_Exercise_
From the line with "How do I perform: Open" through the line with "The height and width of the screenshot is (817, 1200).", inclusive, return each line of the data below exactly and leave the rest out.

════════════════════

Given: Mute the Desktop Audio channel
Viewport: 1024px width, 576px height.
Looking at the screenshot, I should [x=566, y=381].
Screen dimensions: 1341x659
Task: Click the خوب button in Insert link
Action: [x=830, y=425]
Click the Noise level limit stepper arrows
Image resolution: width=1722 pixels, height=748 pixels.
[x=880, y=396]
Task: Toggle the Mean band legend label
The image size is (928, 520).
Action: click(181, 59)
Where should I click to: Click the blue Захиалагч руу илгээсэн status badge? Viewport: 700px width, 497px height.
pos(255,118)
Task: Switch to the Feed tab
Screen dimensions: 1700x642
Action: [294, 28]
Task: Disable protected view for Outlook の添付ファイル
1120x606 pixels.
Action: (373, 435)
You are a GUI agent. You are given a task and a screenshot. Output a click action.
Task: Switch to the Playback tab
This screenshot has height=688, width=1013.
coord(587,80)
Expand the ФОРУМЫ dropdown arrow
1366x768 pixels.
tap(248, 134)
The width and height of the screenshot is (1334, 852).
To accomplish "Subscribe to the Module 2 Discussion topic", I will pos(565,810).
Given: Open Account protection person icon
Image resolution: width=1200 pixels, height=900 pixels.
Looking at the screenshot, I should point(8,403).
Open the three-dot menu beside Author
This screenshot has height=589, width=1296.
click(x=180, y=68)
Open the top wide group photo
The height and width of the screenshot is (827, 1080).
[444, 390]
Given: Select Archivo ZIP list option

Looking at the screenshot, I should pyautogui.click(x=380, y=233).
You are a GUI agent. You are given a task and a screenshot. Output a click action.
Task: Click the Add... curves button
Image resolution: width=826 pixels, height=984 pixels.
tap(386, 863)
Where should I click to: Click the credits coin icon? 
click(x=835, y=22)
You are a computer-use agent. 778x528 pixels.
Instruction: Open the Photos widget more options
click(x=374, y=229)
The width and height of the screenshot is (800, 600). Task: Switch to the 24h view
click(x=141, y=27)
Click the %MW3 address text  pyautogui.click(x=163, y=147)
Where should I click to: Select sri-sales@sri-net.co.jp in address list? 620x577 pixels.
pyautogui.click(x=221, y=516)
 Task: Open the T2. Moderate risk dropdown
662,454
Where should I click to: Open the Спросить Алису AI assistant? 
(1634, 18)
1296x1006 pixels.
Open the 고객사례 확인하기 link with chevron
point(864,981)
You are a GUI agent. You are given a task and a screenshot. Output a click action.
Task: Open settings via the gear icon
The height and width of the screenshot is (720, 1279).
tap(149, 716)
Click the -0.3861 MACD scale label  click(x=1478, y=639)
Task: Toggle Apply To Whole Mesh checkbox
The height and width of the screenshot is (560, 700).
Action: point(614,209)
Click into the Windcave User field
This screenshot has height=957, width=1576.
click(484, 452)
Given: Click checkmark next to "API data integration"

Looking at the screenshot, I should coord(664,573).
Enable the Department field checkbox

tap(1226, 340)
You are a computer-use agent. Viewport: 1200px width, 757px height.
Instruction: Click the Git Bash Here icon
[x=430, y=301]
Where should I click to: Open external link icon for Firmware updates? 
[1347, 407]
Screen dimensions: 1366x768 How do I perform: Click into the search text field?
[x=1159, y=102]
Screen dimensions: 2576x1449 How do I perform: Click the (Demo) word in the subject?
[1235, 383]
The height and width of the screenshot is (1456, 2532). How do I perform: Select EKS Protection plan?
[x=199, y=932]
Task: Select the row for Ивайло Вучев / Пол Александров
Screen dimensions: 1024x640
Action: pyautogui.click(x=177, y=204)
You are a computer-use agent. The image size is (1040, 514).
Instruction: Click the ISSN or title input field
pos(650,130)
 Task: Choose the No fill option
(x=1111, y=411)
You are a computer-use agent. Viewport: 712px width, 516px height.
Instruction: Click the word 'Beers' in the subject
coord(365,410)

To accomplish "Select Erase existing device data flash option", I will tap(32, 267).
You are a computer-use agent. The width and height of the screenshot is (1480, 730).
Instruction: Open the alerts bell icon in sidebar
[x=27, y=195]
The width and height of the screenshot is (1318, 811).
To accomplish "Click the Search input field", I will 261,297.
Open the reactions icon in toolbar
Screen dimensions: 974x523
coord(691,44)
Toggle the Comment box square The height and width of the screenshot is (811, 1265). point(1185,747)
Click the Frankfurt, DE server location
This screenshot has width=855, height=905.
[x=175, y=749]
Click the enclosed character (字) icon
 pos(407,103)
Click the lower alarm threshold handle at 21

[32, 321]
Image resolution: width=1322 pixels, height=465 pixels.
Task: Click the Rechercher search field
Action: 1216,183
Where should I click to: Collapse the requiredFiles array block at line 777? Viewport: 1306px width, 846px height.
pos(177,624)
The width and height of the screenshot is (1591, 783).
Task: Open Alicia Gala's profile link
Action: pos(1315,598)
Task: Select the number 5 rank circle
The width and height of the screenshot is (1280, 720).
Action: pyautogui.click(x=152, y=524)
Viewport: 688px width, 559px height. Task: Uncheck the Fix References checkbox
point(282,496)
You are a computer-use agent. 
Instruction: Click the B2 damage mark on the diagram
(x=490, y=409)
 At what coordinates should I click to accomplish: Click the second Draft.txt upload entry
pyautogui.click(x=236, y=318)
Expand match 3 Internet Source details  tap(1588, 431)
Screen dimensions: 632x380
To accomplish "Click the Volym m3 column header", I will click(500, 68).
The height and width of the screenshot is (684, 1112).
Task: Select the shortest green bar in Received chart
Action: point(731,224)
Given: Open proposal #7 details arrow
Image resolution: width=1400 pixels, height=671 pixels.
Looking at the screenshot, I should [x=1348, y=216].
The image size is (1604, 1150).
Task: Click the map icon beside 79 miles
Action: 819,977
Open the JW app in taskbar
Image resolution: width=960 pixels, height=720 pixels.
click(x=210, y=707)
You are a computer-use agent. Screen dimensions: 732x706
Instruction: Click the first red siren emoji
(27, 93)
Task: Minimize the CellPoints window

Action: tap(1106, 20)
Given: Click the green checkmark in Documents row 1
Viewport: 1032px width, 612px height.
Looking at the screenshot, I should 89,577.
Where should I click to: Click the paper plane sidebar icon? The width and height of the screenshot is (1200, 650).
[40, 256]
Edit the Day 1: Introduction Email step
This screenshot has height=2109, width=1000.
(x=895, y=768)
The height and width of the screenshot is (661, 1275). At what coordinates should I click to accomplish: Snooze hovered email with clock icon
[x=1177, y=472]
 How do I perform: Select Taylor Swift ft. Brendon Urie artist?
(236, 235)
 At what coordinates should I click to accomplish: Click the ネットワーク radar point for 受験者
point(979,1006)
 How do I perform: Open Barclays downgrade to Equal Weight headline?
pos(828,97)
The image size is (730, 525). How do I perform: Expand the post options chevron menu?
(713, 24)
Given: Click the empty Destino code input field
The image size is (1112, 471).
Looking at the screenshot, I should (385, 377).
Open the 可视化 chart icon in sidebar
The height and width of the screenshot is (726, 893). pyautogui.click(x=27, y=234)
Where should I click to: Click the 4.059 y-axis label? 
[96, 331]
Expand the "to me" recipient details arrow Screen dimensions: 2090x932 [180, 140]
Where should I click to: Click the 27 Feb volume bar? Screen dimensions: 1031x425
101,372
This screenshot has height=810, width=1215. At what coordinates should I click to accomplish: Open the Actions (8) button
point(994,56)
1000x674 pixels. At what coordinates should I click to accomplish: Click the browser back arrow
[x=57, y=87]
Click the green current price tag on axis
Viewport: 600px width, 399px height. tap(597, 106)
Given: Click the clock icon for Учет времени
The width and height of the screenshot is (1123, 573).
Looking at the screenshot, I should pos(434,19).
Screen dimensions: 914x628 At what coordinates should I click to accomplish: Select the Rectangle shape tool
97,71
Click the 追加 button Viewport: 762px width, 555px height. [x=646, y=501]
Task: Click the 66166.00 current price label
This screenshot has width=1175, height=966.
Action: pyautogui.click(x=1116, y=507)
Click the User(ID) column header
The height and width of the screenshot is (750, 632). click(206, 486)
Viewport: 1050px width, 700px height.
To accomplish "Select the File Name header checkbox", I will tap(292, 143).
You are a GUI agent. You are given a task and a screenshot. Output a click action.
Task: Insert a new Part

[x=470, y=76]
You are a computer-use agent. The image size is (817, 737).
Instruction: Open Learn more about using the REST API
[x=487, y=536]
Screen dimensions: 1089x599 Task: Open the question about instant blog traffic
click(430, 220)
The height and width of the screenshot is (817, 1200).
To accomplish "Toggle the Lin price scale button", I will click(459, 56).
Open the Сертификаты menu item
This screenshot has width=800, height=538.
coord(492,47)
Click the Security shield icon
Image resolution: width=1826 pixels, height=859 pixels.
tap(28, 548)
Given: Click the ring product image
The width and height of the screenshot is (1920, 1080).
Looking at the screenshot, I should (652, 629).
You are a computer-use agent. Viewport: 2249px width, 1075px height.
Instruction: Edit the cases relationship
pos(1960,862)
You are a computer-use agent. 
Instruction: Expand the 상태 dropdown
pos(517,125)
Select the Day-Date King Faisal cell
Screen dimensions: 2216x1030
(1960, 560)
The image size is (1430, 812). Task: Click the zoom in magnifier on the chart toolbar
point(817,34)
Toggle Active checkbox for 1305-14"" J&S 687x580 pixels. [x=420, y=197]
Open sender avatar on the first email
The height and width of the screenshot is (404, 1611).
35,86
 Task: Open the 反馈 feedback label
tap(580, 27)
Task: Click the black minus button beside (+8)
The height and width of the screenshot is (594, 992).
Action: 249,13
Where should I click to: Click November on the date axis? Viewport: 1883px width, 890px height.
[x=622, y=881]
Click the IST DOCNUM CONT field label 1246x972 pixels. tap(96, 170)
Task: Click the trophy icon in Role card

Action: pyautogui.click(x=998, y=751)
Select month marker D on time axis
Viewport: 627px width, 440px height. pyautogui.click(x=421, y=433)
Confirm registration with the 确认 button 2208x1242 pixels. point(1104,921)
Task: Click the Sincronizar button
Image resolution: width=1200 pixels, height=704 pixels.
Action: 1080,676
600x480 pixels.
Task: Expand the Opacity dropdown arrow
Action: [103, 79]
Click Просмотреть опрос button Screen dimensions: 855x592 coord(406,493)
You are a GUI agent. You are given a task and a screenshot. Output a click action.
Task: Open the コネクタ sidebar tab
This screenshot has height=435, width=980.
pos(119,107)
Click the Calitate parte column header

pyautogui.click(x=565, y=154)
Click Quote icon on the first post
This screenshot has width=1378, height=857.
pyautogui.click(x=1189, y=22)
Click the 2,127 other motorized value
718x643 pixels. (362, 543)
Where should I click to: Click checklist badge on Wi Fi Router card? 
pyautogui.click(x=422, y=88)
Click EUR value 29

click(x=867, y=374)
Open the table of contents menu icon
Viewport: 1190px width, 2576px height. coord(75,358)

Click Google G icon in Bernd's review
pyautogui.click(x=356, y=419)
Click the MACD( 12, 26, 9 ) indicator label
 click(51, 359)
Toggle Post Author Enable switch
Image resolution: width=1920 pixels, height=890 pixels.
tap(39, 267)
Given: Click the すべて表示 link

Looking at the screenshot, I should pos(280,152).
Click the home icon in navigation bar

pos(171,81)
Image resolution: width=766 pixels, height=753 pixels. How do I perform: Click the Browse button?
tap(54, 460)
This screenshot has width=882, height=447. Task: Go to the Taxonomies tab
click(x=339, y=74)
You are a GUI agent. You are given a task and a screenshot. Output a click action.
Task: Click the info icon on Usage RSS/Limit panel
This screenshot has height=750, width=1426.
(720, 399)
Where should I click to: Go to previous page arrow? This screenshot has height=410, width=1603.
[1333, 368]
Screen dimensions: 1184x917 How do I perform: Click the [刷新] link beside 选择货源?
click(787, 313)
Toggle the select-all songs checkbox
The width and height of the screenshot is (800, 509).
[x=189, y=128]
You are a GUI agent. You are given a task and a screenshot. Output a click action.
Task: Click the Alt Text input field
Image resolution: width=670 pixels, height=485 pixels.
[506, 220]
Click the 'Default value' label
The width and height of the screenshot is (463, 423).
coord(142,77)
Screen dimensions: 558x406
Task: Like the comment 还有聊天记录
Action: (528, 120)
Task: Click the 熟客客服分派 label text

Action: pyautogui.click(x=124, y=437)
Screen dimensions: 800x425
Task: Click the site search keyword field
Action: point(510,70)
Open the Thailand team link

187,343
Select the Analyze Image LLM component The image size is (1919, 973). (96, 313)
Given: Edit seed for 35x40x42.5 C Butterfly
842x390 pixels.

════════════════════

_Worked solution_
 How do I perform: Open Barclays downgrade to Equal Weight headline?
pos(828,97)
The image size is (730, 525). How do I perform: Expand the post options chevron menu?
(713, 24)
Given: Click the empty Destino code input field
The image size is (1112, 471).
Looking at the screenshot, I should (385, 377).
Open the 可视化 chart icon in sidebar
The height and width of the screenshot is (726, 893). pyautogui.click(x=27, y=234)
Where should I click to: Click the 4.059 y-axis label? 
[96, 331]
Expand the "to me" recipient details arrow Screen dimensions: 2090x932 [180, 140]
Where should I click to: Click the 27 Feb volume bar? Screen dimensions: 1031x425
101,372
This screenshot has height=810, width=1215. At what coordinates should I click to accomplish: Open the Actions (8) button
point(994,56)
1000x674 pixels. At what coordinates should I click to accomplish: Click the browser back arrow
[x=57, y=87]
Click the green current price tag on axis
Viewport: 600px width, 399px height. tap(597, 106)
Given: Click the clock icon for Учет времени
The width and height of the screenshot is (1123, 573).
Looking at the screenshot, I should pos(434,19).
Screen dimensions: 914x628 At what coordinates should I click to accomplish: Select the Rectangle shape tool
97,71
Click the 追加 button Viewport: 762px width, 555px height. [x=646, y=501]
Task: Click the 66166.00 current price label
This screenshot has width=1175, height=966.
Action: pyautogui.click(x=1116, y=507)
Click the User(ID) column header
The height and width of the screenshot is (750, 632). click(206, 486)
Viewport: 1050px width, 700px height.
To accomplish "Select the File Name header checkbox", I will tap(292, 143).
You are a GUI agent. You are given a task and a screenshot. Output a click action.
Task: Insert a new Part

[x=470, y=76]
You are a computer-use agent. The image size is (817, 737).
Instruction: Open Learn more about using the REST API
[x=487, y=536]
Screen dimensions: 1089x599 Task: Open the question about instant blog traffic
click(430, 220)
The height and width of the screenshot is (817, 1200).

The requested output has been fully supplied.